Personal information
- Date of birth: 16 January 1951 (age 75)
- Place of birth: Douala, Cameroon
- Height: 1.82 m (6 ft 0 in)
- Position: Forward

Senior career*
- Years: Team / Apps / (Gls)
- 1968–1969: Aigle Nkongsamba
- 1969–1971: Diamant Yaoundé
- 1971–1972: Canon Yaoundé
- 1972–1973: Toulouse
- 1973–1974: Quevilly
- 1974–1976: Rennes
- 1976–1977: Amicale de Lucé
- 1977–1978: Caen
- 1978–1979: Villemomble

International career
- 1969–1972: Cameroon / 52 / (?)

Medal record
Men's football
Representing Cameroon
Africa Cup of Nations
| Third place | 1972 Cameroon |  |

= Charles Léa Eyoum =

Cameroonian footballer

Charles Léa Eyoum (born 16 January 1951) is a Cameroonian retired professional football player and manager.
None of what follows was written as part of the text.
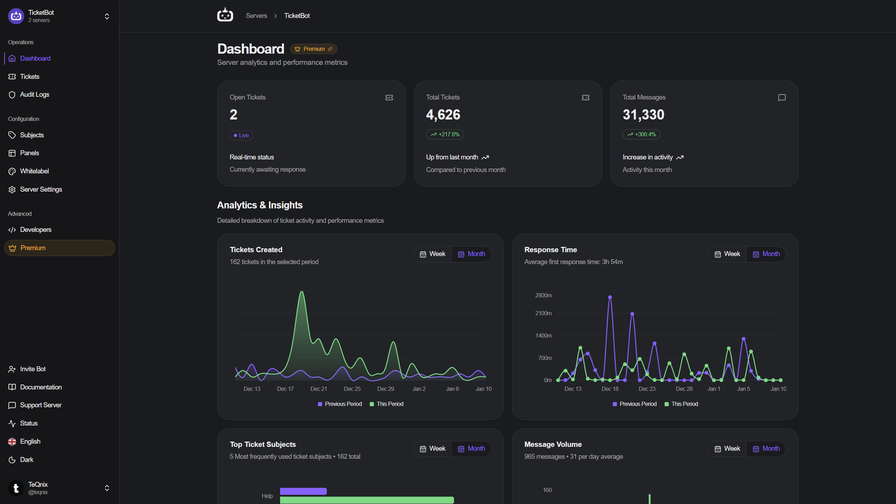
Task: Click the Servers breadcrumb link
Action: (x=256, y=16)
A forward, he competed for the Cameroon national football team at the 1972 African Cup of Nations.

==Club career==
Born in Douala, Léa Eyoum began playing football as a center forward with local side Aigle Nkongsamba. Soon after, he joined Diamant Yaoundé and Canon Yaoundé. He won the 1971 Cameroonian Cup with Diamant Yaoundé and the 1971 African Cup of Champions Clubs title with Canon.

Léa Eyoum made 52 appearances for the Cameroon national football team from 1969 to 1972.

In 2006, Léa Eyoum was selected by CAF as one of the best 200 African football players of the last 50 years.

==Coaching career==
After retiring from playing, Léa Eyoum became a football manager. He received a coaching license in France and began as a player-manager with D3 side Villemomble Sports in 1978. Next, he returned to Cameroon where he would lead local clubs AS Babimbi, Léopards Douala, Dynamo Douala and Union Douala.